If that isn't an adventure tantamount to hunting wild human/bunny hybrids then I don't know what is.

But, again, this is not the post where I'm going to write about all that.

This is the post where I tell you how my illogical mind connects up all the random stuff I encounter. This is the post where I tell you that this silly, silly video has been stuck in my mind for the last couple of days. I'm a big fan of Be Your Own PET and a lot of it has to do with the fact that, from their songwriting to their videos, they do a lot of their work off-the-cuff. There's, dare I say, an edge to everything that they do that's raw and kind of haphazard. It makes for some unpolished, yet amazingly original material. They're not worried about how smooth something sounds or that the subject of their songs aren't these life-or-death dilemmas. They're just worried that everything they do speaks about them, about what they are, and what they do.

It's this facet, as well as the striking downer of an image at the video's end, that got me jumbled all up inside. That is how, when Carly mentioned that she was looking forward to what a new school and new surroundings bring, my advice suddenly turned to the aggresively impulsive variety. In the vein of the band's ethos, I told her that it's only with constant movement that we truly learn how to live and that, if we ever stop moving, we slowly die inside. I truly believe that. I know BYOP does too. I know this because I've been on both sides of the tide. I've been in situations where I jumped in with both feet with no parachute and blindfolded. I've been in situations where I waited too long or sat by idly for longer than I should have as well. Being in both circumstances has led me to believe that I've always benefitted more from not thinking too much about what I'm doing and just go with the flow. When I look back at all the decisions I've made in my life, it has always been the times I didn't look before I leaped that I've always been pleasantly surprised.

But, again, I don't want to talk about that.

Having had that mini-chat with her, it came time for me to write up this post. As aforementioned, I was going to just relay the events as they happened. I had this framework all mapped out where I'd tell you about the conversation, then I'd cue the layered harp music, and flashback to the butterflies in my stomach when I realized I was basically agreeing to put a year of my life as a wager against my future happiness. That's how I normally do things. But then I got to thinking that, whatever the topic I write about, it always starts with music. That's what I wanted to reveal a bit about. People constantly ask me if I arbitrarily decide what lyric I choose to title my pieces with. Sometimes, but most of the time it's thinking about how a particular song has affected me or initiated the brainstorming process that allows me to post extensively about my life. Listenting to music, dissecting lyrics, is the catalyst by which a lot of my creative process is allowed to happen.

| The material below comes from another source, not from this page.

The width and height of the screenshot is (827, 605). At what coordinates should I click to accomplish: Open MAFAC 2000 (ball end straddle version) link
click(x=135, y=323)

It's the same with Breanne. We're kindred spirits like that.

Most of the time it's the lyrics that gets me thinking.

However, with "Adventure", the actual philosophy of the band figured in a lot of what this post would be about.

Because, like all changes in life, writing itself is an adventure and I'll be damned if music isn't the perfect soundtrack to that adventure.

And, yes, I know I said this wouldn't be a post about changing and changes and, essentially, that's what it became. But, sometimes, I believe, it's in the attempting to change what you want to happen and failing that provides the biggest growth and the biggest adventure of all.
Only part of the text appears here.